**WHAT IS BEING ASKED**: Count how many lines of the listing below contain the word "height". Give only the number.

(Dataset entries)
## BEGIN
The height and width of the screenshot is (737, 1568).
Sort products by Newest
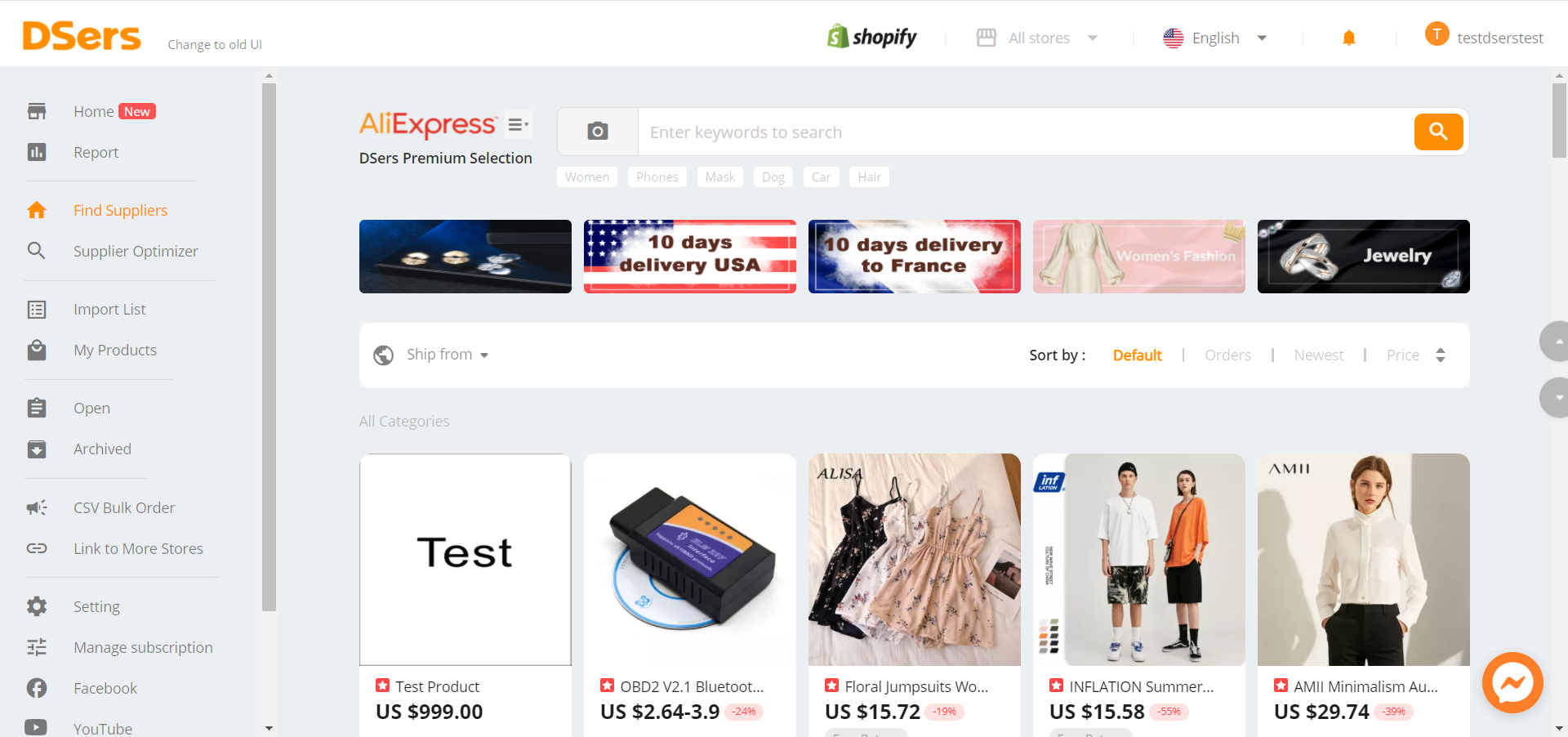1318,355
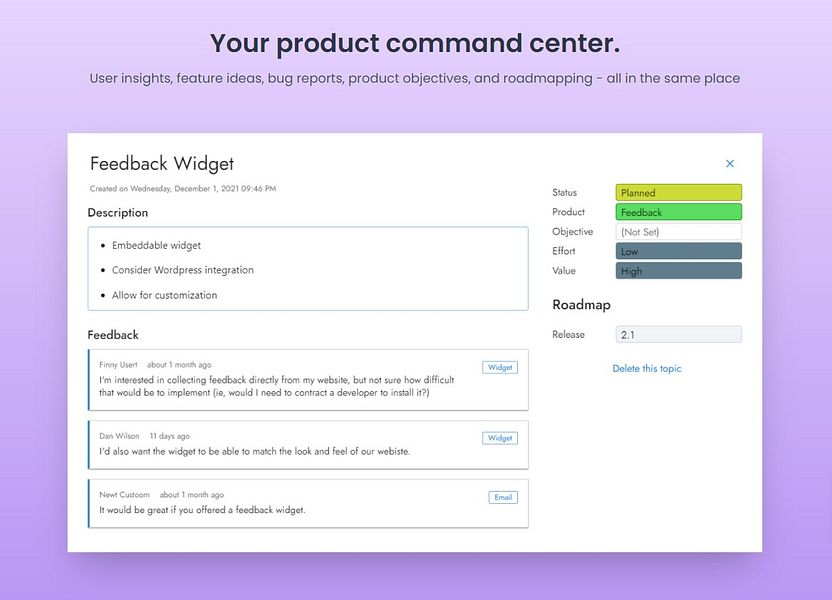The image size is (832, 600).
Task: Click Email tag on Newt Custoom's feedback
Action: [503, 497]
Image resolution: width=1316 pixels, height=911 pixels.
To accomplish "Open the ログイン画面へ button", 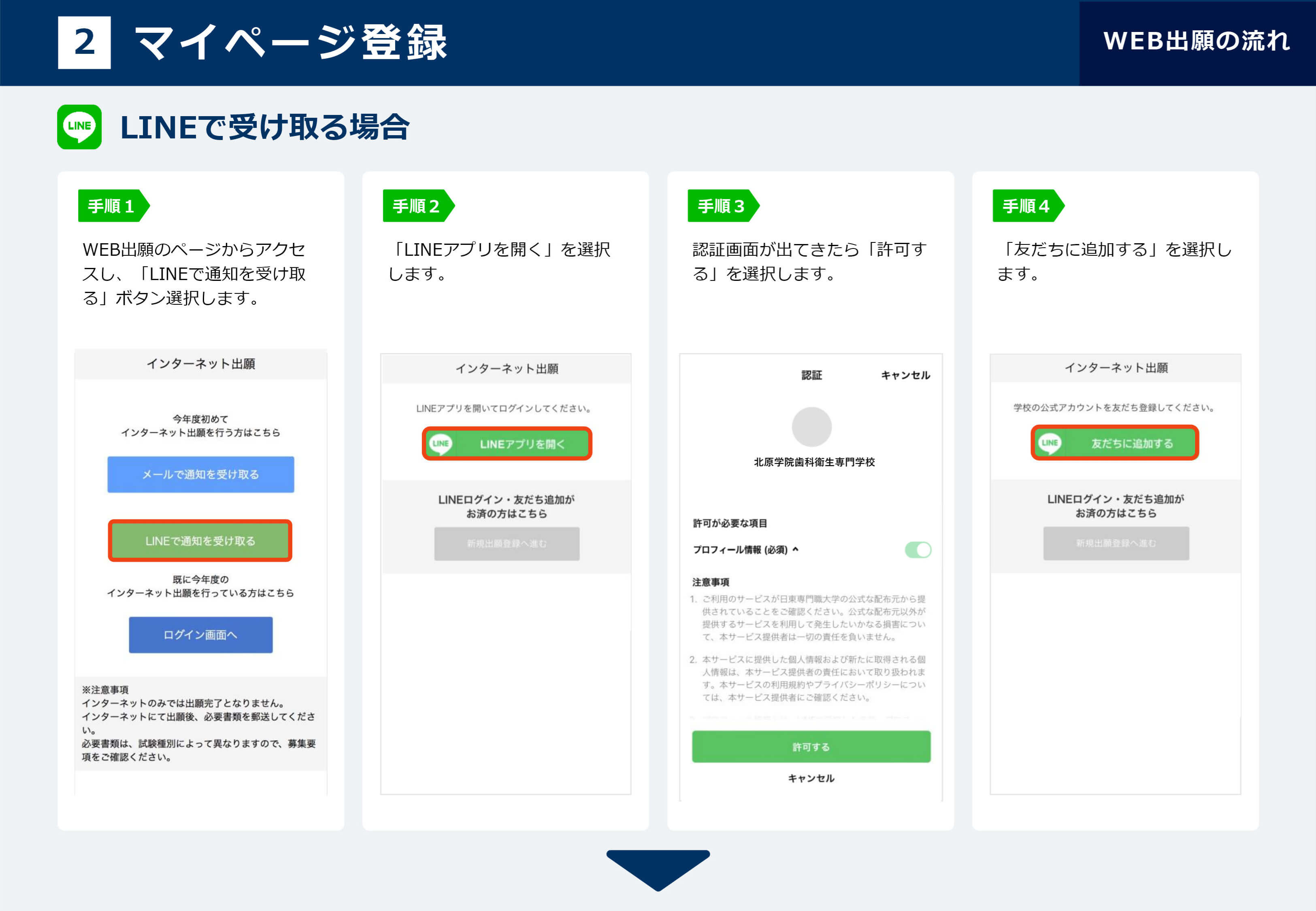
## END
**WRITTEN SOLUTION**: 2